At the same time I knew that there would always be a market for what I call discrete luxury or overstated discretion. My childhood fascination with gentlemen's wardrobe stimulated me to pursue the clientele that had all but vanished from the hotels where I once worked. You might say that I sought a net for exotic butterflies. That net became the Ign. Joseph shirt. But unlike a butterfly collector, I wanted to lure the well-dressed back to the artisan shirtmaking that was once the standard of European men's style-and if you will to lure the next generation away from the mediocrity and lifelessness of mere brands fed by anonymous factories in who knows where.
 
It's a working shirt for gentlemen who have not forgotten the culture and traditions with which they were raised. It is also a lesson in the culture of fine dressing to those who are only now developing their own personal taste and talent.


 

2)  How would you describe your “philosophy of dressing”?

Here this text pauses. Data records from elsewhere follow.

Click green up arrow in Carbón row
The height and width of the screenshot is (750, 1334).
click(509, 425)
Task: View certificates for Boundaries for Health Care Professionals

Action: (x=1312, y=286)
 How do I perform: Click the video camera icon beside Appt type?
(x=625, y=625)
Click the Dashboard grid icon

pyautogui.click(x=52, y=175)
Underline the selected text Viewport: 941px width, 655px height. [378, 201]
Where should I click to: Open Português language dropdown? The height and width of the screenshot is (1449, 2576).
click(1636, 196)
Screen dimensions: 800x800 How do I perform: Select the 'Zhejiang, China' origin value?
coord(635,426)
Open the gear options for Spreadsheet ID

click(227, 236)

You know a not so famous book by a fairly famous 19th century British writer is titled-if translated into English you could say-"Tailor re-tailored". In this very strange book Thomas Carlyle develops what he calls a "philosophy of clothes". Carlyle was an important writer in his day but I doubt if anyone but academic scholars bother with his work today. No, the book is not literally about tailoring. Carlyle used clothes as a metaphor for social institutions. 
 
I have a "philosophy of clothes", too. For decades now most people-at least in Europe and North America-have been told their purpose in life is to just "be yourself". To do that hundreds of thousands of products are marketed every year-all promising that with this product you will finally "be yourself". When I was growing up however, you had to make yourself-you had to do something. There was no "self on the shelf" to buy.
 
Now I do not mean that everyone is destined to be that icon of dime novels, the "self-made man". What I mean is that to get a self you have to make it-you have to learn, to have experience, to observe, do things, make mistakes, meet people and share life with them, listen to others. These are not corny, sentimental virtues; they comprise what I call the "craft of living". You cannot buy someone else's experience like a so-called "energy drink". 
 
Clothes-the clothes that really fit-are the outward expression of all that experience and life one has had. Although some people are born with expensive clothes, no one is born well-dressed. To get to be a well-dressed person, whether a man or woman, you have to learn to make your own life.

 
3)   Your new collection in a couple of phrases?
 
When I was trying to create a new name for my collection, which now comprises more than shirts, I thought about my philosophy and I thought about my experience. Although I did not study the classics or humanities, I could not live in Germany without knowing at least a little about its great philosophers and poets. People even make jokes about our "Dichter und Denker". I prefer to express myself-when I have time of course-in complete sentences rather than just phrases.
 
“Ign. Joseph Spirit won't fly you to St. Louis, but you will feel comfortably elegant in the plane that does.”

 

 

“Missing links are for anthropologists to study. This season my shirt customers can find their links with the cuff.”


 
4)   Your first advice to men who want to dress well?
 
Look, listen, learn.

Sincere dress comes with experience and reflection about who you are, what you do and where you are going on this planet. Sincerity is the first step to dignity. Dignity and self-respect are the essence of the well-dressed, which is only an outward sign of the maturity within.

 

Thanks to Mr. Ignatius Joseph, I already wait to meet him and seeing his bright red Austrien made shoes again in January @ Pitti.